音楽が止むのは、恋人とのセックス(ふつうこういうシーンほどBGMかかるよね)や、家族とのシーン、仲間の研究者や信頼できる友人とのシーンな気がする。穏やかさとか日常のBGMってなかったと思う。

科学者オッペンハイマーの場面はうるさいほどの音楽で、ひとりの人間としてのオッペンハイマーの場面は無音だった気がする


音楽の主張が強めだが、オッペンハイマー自身は感情や表情を分かりやすく出さない。
むしろ少ない。特に喜びに関してはほとんどなかったのではないだろうか。


あえて、鏡に…マネキンに徹している演出なのかな?
見るものの解釈や感情を湧き立たせる見る人によって感じ方の異なる表情だなぁと。

その分見る方感じた事や言いたくなる気持ちは積み重なってくるのだが、いいタイミングで、友人や科学者、恋人、が感情を言語化したり意見を代弁したりしてくれて少しスッキリする🤣
特に夫人の叱咤や強い感情の表現してくれるからこそ、鑑賞者は逆に中立でいられるのかな。笑


映画館が終わった後、近く出来たやたらとオシャレなカフェの、やたらとキレイでスタイルのいい定員さんから、この映画が賛否両論だと聞いて驚いた。否の意見ってなんだ?と
思ったし、3時間とは思えない体感の短さ

やたらとフルーティなアメリカーノを飲みながらこれを書きながら考えてみると少し納得できる


核の怖さをやたらと描写するわけでも、核や使用を正当化するわけでもない。

マネキン的…鏡のような映画の特徴が、観たものの感情を意見を映してくるのかもしれない。
その為、感情の揺れや一種の気持ち悪さや、飲み込めなさなどを生むし、
賛否両論を生むのではないだろうか。

この映画は決して反核とかオッペンハイマーの感情に共感してもらおうと作ってはいないと思う。
強い反対論者がみてもオッペンハイマーやアメリカに対しての態度は大きく変わらないだろうし、核擁護派が見ても意見は変わらないだろう。
この映画を観たあと味を確かめたくなる、どう感じた?と共有したり、意見を述べたくなる、考えたくなる、
そんなたまらなく人の心に波紋を作る作品だと感じた。

その時点で監督や俳優陣の作戦にまんまとハマっている様に感じたし、作戦は成功していると思う。
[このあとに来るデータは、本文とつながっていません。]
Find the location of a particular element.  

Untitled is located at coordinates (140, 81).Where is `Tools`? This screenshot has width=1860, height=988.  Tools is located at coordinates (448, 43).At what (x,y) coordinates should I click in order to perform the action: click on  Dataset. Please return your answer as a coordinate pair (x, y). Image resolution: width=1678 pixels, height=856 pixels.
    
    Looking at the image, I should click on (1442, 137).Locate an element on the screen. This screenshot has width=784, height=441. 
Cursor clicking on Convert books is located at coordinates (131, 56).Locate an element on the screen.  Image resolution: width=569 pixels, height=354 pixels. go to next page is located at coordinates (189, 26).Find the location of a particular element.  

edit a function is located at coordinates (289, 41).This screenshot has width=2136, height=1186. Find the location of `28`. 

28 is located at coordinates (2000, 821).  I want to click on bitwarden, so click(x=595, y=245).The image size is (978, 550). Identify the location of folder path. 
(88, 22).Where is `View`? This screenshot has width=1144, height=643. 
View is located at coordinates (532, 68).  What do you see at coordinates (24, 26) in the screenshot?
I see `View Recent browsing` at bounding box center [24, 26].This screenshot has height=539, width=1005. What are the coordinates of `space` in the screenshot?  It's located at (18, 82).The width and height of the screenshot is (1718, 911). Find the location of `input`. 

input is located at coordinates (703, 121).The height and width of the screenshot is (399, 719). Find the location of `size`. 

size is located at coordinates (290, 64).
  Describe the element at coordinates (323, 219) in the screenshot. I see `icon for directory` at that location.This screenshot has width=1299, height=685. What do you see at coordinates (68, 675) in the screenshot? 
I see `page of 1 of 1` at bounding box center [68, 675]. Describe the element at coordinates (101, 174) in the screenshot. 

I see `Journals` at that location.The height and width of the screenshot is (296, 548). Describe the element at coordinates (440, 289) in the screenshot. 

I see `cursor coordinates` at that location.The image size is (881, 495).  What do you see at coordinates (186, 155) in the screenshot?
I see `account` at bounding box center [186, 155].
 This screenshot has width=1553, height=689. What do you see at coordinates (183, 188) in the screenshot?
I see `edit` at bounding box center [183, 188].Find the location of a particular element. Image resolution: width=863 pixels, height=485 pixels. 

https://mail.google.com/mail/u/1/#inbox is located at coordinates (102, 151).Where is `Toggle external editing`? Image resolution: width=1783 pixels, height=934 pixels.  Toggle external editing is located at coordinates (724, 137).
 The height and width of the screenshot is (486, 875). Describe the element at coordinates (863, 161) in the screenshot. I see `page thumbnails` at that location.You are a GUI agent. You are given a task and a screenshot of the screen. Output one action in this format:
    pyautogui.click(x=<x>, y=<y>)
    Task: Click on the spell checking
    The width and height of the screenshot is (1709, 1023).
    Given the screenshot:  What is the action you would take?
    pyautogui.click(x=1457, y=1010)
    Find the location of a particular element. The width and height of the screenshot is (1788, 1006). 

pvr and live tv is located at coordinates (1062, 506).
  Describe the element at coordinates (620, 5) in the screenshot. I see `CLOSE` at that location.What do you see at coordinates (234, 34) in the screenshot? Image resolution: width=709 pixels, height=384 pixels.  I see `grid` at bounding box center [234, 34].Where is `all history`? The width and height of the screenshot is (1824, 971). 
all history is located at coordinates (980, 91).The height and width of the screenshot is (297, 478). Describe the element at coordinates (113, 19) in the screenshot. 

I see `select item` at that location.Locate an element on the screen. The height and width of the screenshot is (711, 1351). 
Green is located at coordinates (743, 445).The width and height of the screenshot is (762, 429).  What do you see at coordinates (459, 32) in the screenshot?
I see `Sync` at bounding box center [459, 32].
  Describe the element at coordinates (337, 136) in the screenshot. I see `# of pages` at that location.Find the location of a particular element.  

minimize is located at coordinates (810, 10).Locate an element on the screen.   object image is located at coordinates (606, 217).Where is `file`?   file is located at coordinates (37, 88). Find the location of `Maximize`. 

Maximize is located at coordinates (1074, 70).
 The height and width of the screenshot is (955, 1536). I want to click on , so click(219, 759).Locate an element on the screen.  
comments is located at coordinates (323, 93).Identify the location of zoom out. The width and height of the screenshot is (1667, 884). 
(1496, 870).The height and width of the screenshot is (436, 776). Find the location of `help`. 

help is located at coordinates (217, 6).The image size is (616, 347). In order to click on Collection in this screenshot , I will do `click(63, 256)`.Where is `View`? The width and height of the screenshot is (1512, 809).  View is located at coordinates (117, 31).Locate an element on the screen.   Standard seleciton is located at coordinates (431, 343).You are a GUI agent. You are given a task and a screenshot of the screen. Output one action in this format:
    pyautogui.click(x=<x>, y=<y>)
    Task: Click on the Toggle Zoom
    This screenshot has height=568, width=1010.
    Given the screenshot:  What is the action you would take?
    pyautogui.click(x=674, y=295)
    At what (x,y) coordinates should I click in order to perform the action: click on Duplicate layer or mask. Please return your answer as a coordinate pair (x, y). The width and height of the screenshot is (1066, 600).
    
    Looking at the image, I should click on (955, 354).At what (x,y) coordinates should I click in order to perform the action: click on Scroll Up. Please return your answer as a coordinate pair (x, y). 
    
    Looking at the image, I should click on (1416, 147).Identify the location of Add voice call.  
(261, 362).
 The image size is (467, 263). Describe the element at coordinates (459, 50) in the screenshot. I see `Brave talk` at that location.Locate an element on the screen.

1日本人としては、広島や長崎の被害も映すべきという意見は分かる。そこを扱う難しさから逃げたなという印象を受ける人もいるかもしれない
が、私個人としてはそういった苛烈な表現をしてしまうとやはり見ようと思う人を減らしてしまう。


偉大な発明家なのか、破壊の力の創造主か
スパイなのか、国の英雄か
アカなのか、忠実な市民か
「あなたの意見は
(核推進なのか、核軍縮か)どっちなんだ」
と、両極端なyes or noがオッペンハイマーに問いかけられるシーンが多かった様に思う

あれは鑑賞者へのメッセージなのかな。

そしてオッペンハイマーは劇中そこにはハッキリした答えやスンタスは示さない…

世の中アカシロで判別できないものの方が圧倒的に多い。
核の議論にしても、もう人類は自らを複数回滅ぼして余るほどの力を持ってしまっている。
その中で何を感じ、何を語るのか…そんな鑑賞者に問いかける映画に仕上がっていたと思う。